A atleta de 32 anos, detentora do recorde mundial dos 1500 metros e da milha, e antiga recordista mundial dos 5000 metros, revelou que tem vindo a lutar contra uma lesão no tendão da coxa desde o final de maio, e que a sua recuperação demorou mais do que esperava.
Kipyegon é a única tricampeã olímpica nos 1500 metros, tendo conquistado a medalha de ouro nos Jogos Olímpicos do Rio de Janeiro-2016, Tóquio-2020 e Paris-2024.
Conquistou ainda a medalha de ouro nos 1500 metros nos Mundiais de 2017, 2022, 2023 e 2025, e nos 5000 metros nos Mundiais de 2023.
‘Tenho lidado com uma lesão’
Numa mensagem emotiva, Kipyegon escreveu nas suas contas oficiais nas redes sociais: "Enquanto atletas, exigimos muito dos nossos corpos. Existe sempre uma linha ténue entre estar em forma e o risco de lesão. Desde o final de maio, tenho lidado com uma lesão no tendão da coxa e, infelizmente, precisa de mais tempo para recuperar do que eu esperava".
"Sei que cuidar disto agora é o mais importante para poder regressar ao meu melhor nível. Por isso, para já, vou dar tempo ao corpo para sarar, recuperar e ficar mais forte.
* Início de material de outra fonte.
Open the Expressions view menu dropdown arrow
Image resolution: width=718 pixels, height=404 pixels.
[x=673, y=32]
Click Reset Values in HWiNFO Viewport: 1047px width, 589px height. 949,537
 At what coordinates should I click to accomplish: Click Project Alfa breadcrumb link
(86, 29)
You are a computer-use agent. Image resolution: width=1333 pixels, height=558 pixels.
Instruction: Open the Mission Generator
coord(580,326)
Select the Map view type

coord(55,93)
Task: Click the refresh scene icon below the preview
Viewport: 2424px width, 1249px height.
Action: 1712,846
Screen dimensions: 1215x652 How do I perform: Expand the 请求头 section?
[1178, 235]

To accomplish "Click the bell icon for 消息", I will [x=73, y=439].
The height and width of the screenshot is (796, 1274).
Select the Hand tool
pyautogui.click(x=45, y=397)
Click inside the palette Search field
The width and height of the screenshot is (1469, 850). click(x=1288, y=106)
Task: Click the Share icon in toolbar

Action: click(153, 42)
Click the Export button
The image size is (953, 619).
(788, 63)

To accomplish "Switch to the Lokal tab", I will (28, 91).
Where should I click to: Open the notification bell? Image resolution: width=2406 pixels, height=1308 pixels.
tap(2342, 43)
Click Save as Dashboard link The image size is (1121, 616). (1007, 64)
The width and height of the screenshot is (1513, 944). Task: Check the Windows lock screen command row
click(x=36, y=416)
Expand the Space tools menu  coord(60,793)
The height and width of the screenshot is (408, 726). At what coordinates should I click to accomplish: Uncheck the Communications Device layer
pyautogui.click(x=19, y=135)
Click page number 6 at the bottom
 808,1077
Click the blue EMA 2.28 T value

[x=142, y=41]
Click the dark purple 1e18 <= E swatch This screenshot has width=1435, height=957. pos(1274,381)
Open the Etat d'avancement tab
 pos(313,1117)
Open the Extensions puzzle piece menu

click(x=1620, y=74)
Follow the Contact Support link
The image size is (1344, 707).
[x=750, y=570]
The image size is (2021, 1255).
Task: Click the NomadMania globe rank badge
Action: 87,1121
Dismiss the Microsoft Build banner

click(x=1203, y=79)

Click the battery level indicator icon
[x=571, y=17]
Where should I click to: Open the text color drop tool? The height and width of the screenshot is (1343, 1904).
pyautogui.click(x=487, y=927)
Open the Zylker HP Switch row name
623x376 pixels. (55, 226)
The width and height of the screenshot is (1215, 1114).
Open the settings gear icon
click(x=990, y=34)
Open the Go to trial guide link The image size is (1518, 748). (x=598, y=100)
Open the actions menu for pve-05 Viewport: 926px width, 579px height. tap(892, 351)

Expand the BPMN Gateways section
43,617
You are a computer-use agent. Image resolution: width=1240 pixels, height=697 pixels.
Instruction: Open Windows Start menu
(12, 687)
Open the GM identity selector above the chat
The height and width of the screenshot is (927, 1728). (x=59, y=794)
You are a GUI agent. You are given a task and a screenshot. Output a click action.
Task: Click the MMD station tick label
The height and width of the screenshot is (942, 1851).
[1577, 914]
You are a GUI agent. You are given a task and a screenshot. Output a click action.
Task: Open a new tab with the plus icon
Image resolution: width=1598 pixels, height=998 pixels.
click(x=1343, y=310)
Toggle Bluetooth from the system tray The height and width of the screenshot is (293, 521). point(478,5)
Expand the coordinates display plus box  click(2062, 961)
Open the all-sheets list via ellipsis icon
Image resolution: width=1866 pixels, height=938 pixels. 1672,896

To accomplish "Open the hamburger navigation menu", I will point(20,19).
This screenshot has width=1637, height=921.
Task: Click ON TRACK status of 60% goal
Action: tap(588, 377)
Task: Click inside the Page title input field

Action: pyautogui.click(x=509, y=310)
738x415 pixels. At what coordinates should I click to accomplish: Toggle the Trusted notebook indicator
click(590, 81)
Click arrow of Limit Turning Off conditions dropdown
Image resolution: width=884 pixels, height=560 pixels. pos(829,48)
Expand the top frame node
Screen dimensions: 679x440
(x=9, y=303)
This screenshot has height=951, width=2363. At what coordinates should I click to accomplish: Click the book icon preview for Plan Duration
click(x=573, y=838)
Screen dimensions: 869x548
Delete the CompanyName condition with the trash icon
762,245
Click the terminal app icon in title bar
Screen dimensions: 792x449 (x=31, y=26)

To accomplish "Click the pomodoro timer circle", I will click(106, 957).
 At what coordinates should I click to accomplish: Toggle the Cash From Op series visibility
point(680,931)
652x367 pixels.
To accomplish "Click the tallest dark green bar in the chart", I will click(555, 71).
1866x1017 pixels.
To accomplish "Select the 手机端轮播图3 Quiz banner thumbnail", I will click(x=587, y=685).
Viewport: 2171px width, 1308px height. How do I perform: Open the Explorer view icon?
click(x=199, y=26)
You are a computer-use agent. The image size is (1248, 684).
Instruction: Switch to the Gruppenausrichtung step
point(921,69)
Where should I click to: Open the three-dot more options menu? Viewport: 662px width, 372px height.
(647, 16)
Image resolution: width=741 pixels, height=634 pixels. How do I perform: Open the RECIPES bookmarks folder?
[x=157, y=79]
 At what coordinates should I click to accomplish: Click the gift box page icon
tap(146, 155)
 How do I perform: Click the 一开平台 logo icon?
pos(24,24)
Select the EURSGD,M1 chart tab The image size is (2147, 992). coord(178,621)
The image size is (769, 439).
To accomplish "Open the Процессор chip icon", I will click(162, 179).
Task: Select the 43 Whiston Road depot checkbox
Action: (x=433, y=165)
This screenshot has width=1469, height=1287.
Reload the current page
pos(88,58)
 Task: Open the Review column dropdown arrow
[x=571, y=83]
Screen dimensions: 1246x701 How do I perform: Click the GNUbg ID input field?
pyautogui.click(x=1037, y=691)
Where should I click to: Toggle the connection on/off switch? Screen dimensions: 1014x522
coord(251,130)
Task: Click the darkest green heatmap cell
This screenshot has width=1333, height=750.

Voltarei."
Nos Jogos Olímpicos de Paris 2024, Kipyegon tornou-se a primeira atleta de sempre a conquistar três medalhas de ouro consecutivas na prova feminina dos 1500 metros, onde também estabeleceu um novo recorde olímpico.
Além dos 1500 metros, já tinha conquistado anteriormente a medalha de prata nos 5000 metros femininos, após ter recorrido com sucesso de uma desclassificação.
A última corrida de Kipyegon foi na Liga Diamante do Mónaco, onde terminou em quarto lugar nos 3000 metros femininos, com o tempo de 8:24.21.